Have you ever watched a flooded, fast flowing river after a storm? It can be a spectacular sight.

flooded river

In the book Wind in the Willows, I love Mole’s description of a lively river: “this sleek, sinuous, full bodied animal, chasing and chuckling, gripping things with a gurgle and leaving them with a laugh, to fling itself fresh playmates that shook themselves free, and were caught and held again.”

 

A river doesn’t really catch and hold onto things, or does it? Rivers that flow quickly carry a lot of matter known as sediment. Sediment is tiny particles of sand and clay, the remains of vegetation and animals, and even large boulders that are moved by the water.

Slower moving rivers cannot transport as much sediment as their faster counterparts. Instead, much of the sediment falls onto the riverbed.

There! You didn’t realize you were getting a geography lesson today, did you? At last my geography degree has come in useful.

We want our prayers to be like fast flowing rivers, which carry everything in our lives—the small, monotonous everyday tasks, the big events and grand plans, our anxieties and frustrations, as well as our joys and thankfulness—to God.

If we limit the content of our prayers, they become like a sluggish, slow moving river.

Just as a storm delivers a greater volume of water to a river and causes it to hold more sediment and debris, so a crisis often leads to us praying more frequently and intensely.

flood debris1

A crisis can stir up new emotions and different reactions. We cry out for help. We may doubt God’s goodness, or feel hurt by and angry with God or other people. Or, we express feeling totally overwhelmed and exhausted.

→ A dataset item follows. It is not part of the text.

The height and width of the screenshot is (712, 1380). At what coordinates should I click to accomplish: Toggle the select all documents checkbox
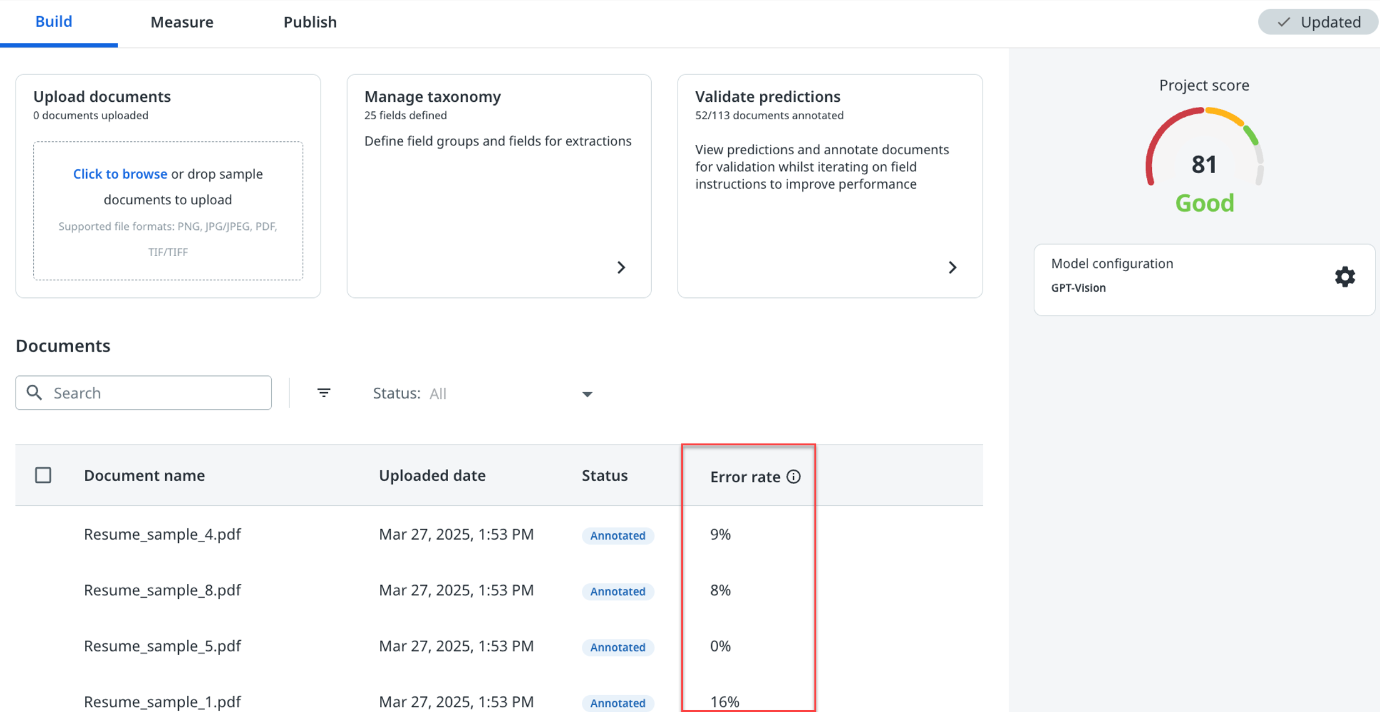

Holding back these responses instead of letting them flow through prayer is like damming a river to make a reservoir. The sediment that used to flow along with the fast-moving water is, instead, deposited. Eventually the reservoir fills up with mud, and become unusable for its intended purposes.

We want to keep our prayers flowing so we can be healthy and of value to God and other people.

Scripture tells us to get rid of everything that slows us down, especially the sin that just won’t let go.

Take the opportunity, through prayer, to get rid of every thought, attitude or practice that impedes a godly life.

Eventually a fast flowing river will deposit its sediment somewhere, usually at the mouth of the river. This sediment is mineral-rich and makes excellent farmland.

We, too, need to leave our doubts and fears, our wrongdoings, our thankfulness—everything in our lives—at the feet of Jesus, and before God’s throne of grace.

When we give our thoughts, words and deeds to God in prayer, he turns what looks like the debris of our life into rich and fertile ground from which we bear fruit.

This week, practice prayer that flows like a river.